As a child, Jamie Okuma created her own beaded dance regalia for powwows near her home on the La Jolla Luiseño Reservation in California. Today, historical accuracy, exemplary workmanship, and keen attention to detail are the hallmarks of her work.

After taking classes at the Palomar College and Institute of American Indian Arts, Okuma began creating her own fashion works. Her work has been displayed in a wide range of museums and exhibits, including New York’s Metropolitan Museum of Art. Her art is currently on display in permanent collections of the Minneapolis Institute of Art, the Nelson-Atkins Museum of Art and the National Museum of the American Indian. At the age of 22, Okuma was the youngest artist (to date) to win the Best of Show at the Santa Fe Indian Market.

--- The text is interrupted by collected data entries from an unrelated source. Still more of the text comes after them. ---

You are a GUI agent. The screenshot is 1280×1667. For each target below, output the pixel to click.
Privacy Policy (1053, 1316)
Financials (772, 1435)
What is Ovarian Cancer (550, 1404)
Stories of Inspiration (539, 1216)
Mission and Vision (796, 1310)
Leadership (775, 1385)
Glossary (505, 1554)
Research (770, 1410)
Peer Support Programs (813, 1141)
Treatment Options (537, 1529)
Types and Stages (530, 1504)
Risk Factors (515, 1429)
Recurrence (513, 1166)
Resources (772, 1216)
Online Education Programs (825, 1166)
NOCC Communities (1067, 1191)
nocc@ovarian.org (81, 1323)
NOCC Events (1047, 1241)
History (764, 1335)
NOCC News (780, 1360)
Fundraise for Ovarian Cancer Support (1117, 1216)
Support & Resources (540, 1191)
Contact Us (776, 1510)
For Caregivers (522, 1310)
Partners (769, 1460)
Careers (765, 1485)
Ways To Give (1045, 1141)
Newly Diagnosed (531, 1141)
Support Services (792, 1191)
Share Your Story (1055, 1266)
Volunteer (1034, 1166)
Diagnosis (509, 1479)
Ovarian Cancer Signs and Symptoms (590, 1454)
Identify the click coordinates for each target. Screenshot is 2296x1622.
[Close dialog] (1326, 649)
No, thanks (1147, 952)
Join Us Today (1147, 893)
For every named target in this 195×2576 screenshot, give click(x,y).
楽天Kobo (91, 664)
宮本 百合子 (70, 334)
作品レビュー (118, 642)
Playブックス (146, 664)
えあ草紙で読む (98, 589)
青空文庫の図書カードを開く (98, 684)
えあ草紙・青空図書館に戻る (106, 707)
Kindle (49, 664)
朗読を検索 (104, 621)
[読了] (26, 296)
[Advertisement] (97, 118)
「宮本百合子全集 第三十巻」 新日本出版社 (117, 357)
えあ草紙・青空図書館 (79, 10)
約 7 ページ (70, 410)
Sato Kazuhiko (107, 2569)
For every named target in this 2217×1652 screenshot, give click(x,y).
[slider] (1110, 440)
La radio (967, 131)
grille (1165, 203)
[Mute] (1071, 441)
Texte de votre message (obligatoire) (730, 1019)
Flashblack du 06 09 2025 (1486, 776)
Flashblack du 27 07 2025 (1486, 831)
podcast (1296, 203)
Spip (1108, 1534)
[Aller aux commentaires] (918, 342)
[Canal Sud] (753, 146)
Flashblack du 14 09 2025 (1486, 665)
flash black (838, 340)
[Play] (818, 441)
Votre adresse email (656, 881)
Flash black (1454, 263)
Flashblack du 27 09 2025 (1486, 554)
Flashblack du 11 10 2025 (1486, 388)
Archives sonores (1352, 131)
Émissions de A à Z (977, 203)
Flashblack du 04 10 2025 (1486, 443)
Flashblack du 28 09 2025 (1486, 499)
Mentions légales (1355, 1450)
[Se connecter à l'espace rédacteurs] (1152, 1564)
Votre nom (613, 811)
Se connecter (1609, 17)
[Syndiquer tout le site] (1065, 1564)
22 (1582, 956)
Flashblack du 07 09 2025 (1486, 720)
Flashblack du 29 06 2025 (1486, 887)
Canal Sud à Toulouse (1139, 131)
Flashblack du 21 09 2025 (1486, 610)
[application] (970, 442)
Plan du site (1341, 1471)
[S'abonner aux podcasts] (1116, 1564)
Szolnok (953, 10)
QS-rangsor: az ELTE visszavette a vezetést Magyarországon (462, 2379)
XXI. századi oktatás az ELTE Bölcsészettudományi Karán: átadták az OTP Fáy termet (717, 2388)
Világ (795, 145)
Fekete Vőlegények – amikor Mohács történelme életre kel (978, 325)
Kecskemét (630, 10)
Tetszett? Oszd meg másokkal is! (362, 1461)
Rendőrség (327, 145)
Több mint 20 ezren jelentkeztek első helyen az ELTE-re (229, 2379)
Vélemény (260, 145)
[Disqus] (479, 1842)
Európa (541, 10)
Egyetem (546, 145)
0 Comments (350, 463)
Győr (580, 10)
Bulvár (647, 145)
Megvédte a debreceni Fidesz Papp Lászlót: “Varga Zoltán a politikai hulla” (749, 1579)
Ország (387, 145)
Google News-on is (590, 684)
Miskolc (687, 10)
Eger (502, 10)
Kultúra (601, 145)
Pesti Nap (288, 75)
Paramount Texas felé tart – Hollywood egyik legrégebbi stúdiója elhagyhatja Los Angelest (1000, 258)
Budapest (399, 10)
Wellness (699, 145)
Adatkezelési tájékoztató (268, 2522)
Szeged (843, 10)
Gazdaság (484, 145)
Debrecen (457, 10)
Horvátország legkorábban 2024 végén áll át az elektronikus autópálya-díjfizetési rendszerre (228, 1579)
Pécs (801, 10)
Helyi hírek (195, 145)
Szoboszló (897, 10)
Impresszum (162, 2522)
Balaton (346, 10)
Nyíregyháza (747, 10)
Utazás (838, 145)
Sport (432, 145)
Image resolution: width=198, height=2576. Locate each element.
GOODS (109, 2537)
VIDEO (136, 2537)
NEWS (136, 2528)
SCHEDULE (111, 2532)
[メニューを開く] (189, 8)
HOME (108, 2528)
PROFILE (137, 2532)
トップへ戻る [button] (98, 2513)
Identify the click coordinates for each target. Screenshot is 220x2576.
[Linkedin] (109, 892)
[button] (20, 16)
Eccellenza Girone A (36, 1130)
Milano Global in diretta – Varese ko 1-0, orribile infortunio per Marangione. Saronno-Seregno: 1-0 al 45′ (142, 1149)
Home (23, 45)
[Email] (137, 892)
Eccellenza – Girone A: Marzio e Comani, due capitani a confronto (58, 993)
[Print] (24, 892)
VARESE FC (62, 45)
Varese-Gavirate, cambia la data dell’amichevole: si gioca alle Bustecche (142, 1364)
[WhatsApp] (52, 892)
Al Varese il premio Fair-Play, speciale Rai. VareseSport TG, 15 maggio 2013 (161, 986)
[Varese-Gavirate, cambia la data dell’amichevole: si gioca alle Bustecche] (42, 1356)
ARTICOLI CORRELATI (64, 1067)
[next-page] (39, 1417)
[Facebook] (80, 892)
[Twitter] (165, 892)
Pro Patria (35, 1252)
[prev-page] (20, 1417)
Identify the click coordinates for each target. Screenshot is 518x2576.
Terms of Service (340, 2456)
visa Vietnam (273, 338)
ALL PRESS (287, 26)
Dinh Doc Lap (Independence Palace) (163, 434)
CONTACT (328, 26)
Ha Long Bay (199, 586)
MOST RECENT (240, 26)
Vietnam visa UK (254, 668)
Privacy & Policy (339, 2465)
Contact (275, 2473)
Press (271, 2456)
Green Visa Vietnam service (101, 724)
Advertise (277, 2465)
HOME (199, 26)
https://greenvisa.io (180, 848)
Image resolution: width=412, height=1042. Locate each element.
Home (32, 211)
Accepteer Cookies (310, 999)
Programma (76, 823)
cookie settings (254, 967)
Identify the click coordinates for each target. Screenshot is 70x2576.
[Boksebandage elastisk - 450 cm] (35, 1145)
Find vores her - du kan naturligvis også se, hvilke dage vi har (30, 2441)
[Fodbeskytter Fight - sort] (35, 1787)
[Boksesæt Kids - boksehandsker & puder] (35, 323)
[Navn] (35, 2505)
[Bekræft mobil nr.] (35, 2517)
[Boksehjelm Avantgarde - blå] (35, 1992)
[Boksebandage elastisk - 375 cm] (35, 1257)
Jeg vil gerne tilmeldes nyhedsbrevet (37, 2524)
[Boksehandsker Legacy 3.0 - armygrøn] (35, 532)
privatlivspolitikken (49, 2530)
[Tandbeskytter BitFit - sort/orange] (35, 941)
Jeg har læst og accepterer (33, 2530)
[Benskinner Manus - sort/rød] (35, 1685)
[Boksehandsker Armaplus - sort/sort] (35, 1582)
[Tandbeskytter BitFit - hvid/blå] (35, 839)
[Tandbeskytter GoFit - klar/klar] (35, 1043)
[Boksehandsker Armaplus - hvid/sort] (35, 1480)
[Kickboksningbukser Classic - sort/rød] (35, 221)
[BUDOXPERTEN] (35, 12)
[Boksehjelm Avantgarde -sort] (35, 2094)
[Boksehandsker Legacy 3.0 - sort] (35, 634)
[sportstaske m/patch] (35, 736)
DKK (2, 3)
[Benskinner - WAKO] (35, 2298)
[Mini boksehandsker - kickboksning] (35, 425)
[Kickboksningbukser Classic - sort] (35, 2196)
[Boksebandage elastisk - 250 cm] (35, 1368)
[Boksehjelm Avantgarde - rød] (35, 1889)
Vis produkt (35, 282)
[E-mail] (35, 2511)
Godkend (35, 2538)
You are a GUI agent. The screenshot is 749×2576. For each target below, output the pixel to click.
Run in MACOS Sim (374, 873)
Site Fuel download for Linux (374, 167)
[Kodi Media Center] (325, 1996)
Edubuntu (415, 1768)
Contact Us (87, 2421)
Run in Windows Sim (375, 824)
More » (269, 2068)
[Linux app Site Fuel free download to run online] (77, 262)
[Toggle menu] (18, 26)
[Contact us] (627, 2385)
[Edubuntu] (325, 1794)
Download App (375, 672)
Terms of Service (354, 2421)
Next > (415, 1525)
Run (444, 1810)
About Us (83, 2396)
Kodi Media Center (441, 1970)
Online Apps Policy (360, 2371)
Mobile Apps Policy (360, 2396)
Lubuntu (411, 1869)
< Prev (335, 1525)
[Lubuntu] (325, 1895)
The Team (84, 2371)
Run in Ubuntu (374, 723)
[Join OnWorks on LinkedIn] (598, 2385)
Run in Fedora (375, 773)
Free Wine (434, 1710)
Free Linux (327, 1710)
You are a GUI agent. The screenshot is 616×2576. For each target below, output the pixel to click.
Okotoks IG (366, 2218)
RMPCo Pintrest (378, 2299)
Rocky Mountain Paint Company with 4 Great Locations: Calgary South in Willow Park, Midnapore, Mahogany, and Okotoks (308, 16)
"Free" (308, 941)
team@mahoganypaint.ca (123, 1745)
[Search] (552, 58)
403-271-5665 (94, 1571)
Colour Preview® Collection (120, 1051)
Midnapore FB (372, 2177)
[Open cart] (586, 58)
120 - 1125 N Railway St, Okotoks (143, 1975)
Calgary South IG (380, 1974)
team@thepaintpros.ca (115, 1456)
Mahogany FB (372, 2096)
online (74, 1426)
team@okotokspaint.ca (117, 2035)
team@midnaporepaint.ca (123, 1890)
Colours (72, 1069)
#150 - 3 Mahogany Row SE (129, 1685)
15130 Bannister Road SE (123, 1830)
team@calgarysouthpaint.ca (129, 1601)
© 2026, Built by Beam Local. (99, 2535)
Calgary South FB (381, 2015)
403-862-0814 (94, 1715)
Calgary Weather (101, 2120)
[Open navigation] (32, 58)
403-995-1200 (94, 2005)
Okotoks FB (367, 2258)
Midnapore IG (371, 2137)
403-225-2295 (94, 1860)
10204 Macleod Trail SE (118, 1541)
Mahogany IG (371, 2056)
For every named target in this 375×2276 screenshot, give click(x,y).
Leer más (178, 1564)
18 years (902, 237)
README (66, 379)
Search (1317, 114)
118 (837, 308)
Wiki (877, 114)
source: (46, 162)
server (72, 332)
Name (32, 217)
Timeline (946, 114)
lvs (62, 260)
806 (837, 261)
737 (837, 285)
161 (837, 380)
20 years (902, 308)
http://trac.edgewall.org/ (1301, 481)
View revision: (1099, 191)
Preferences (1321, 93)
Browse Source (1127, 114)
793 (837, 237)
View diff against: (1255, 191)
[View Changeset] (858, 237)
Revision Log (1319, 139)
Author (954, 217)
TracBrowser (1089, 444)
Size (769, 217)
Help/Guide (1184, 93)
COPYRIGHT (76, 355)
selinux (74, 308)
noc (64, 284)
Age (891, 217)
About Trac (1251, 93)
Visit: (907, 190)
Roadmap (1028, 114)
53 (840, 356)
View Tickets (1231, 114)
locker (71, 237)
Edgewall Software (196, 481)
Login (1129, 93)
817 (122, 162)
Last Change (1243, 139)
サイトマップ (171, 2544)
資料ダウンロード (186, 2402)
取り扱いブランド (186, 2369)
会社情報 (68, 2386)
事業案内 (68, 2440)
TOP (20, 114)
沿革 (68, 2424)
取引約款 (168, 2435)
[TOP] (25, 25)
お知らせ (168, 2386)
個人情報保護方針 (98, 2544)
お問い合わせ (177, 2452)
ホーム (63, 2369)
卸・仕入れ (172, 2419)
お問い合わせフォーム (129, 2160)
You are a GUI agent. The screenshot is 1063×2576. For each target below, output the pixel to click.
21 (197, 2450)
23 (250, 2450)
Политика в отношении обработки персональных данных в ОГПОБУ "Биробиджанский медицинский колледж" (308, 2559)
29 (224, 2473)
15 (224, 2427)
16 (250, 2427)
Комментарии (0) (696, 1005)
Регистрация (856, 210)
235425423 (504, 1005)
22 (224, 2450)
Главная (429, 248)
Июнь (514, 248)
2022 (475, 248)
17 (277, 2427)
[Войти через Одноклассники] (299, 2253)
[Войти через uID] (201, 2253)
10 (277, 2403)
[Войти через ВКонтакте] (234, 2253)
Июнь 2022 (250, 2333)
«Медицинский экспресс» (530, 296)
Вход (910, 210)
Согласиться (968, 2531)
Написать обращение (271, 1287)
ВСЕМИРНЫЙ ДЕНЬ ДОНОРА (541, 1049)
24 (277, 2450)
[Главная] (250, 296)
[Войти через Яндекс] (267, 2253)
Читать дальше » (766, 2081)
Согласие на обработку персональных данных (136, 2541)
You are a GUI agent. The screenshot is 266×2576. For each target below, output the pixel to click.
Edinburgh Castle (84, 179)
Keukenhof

Cannupa Hanska Luger – Lakota –Visual Artist

Cannupa Hanska in his studio

Born in North Dakota on the Standing Rock Reservation, multi-disciplinary artist Cannupa Hanska Luger comes from Mandan, Hidatsa, Arikara, Lakota, Austrian, and Norwegian descent. His work communicates stories of complex Indigenous identities coming up against 21st century challenges, including human alienation from and destruction of the land to which we all belong.

Hanska Luger has been exhibited at Radiator Gallery New York,  the Art Show, Los Angeles, La Bienalle di Venezia Verona, the Art Mur Montreal, the Museum of Northern Arizona, Rochester Art Center, Navy Pier Chicago, University of Alaska, National Center for Civil and Human Rights/Atlanta, Blue Rain Gallery/Santa Fe, among others. Hanska Luger is also in the permanent collections of The North America Native Museum Zürich, The Denver Art Museum, The Museum of Contemporary Native Arts of Santa Fe, and The Fred Jones Jr. Museum of Art in Norman, Oklahoma.